Data for this exercise ::
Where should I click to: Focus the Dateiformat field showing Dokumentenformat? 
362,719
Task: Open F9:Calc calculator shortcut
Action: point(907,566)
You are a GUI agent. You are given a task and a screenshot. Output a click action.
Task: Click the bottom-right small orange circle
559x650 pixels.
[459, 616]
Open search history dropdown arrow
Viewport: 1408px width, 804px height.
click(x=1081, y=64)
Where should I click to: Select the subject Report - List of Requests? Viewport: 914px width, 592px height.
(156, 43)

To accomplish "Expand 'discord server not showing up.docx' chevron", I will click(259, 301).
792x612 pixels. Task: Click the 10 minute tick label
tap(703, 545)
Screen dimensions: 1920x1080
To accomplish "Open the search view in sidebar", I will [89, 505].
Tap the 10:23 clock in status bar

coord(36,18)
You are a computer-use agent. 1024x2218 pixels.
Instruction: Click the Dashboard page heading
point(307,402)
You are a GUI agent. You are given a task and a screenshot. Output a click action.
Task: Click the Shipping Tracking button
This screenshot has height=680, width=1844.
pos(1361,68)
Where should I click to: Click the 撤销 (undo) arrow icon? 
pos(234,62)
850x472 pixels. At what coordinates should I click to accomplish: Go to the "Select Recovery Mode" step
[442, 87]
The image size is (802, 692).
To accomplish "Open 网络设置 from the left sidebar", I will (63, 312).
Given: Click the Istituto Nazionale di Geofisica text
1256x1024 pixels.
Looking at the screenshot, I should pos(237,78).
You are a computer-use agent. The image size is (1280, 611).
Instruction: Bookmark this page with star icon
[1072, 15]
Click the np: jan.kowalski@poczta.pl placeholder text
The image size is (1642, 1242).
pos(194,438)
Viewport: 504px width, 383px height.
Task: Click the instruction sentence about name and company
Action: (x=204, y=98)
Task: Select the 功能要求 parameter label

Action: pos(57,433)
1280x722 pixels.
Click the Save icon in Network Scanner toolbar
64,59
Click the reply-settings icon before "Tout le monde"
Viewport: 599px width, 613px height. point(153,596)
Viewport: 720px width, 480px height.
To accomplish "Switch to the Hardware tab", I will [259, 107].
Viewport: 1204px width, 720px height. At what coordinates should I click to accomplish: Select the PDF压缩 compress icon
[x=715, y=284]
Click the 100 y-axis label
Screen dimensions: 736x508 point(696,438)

Aim of the task ::
Turn the entries above into a numbered list, one line per item, leaving out the blank lines.

Task result ::
1. Where should I click to: Focus the Dateiformat field showing Dokumentenformat? 
2. 362,719
3. Task: Open F9:Calc calculator shortcut
4. Action: point(907,566)
5. You are a GUI agent. You are given a task and a screenshot. Output a click action.
6. Task: Click the bottom-right small orange circle
7. 559x650 pixels.
8. [459, 616]
9. Open search history dropdown arrow
10. Viewport: 1408px width, 804px height.
11. click(x=1081, y=64)
12. Where should I click to: Select the subject Report - List of Requests? Viewport: 914px width, 592px height.
13. (156, 43)
14. To accomplish "Expand 'discord server not showing up.docx' chevron", I will click(259, 301).
15. 792x612 pixels. Task: Click the 10 minute tick label
16. tap(703, 545)
17. Screen dimensions: 1920x1080
18. To accomplish "Open the search view in sidebar", I will [89, 505].
19. Tap the 10:23 clock in status bar
20. coord(36,18)
21. You are a computer-use agent. 1024x2218 pixels.
22. Instruction: Click the Dashboard page heading
23. point(307,402)
24. You are a GUI agent. You are given a task and a screenshot. Output a click action.
25. Task: Click the Shipping Tracking button
26. This screenshot has height=680, width=1844.
27. pos(1361,68)
28. Where should I click to: Click the 撤销 (undo) arrow icon? 
29. pos(234,62)
30. 850x472 pixels. At what coordinates should I click to accomplish: Go to the "Select Recovery Mode" step
31. [442, 87]
32. The image size is (802, 692).
33. To accomplish "Open 网络设置 from the left sidebar", I will (63, 312).
34. Given: Click the Istituto Nazionale di Geofisica text
35. 1256x1024 pixels.
36. Looking at the screenshot, I should pos(237,78).
37. You are a computer-use agent. The image size is (1280, 611).
38. Instruction: Bookmark this page with star icon
39. [1072, 15]
40. Click the np: jan.kowalski@poczta.pl placeholder text
41. The image size is (1642, 1242).
42. pos(194,438)
43. Viewport: 504px width, 383px height.
44. Task: Click the instruction sentence about name and company
45. Action: (x=204, y=98)
46. Task: Select the 功能要求 parameter label
47. Action: pos(57,433)
48. 1280x722 pixels.
49. Click the Save icon in Network Scanner toolbar
50. 64,59
51. Click the reply-settings icon before "Tout le monde"
52. Viewport: 599px width, 613px height. point(153,596)
53. Viewport: 720px width, 480px height.
54. To accomplish "Switch to the Hardware tab", I will [259, 107].
55. Viewport: 1204px width, 720px height. At what coordinates should I click to accomplish: Select the PDF压缩 compress icon
56. [x=715, y=284]
57. Click the 100 y-axis label
58. Screen dimensions: 736x508 point(696,438)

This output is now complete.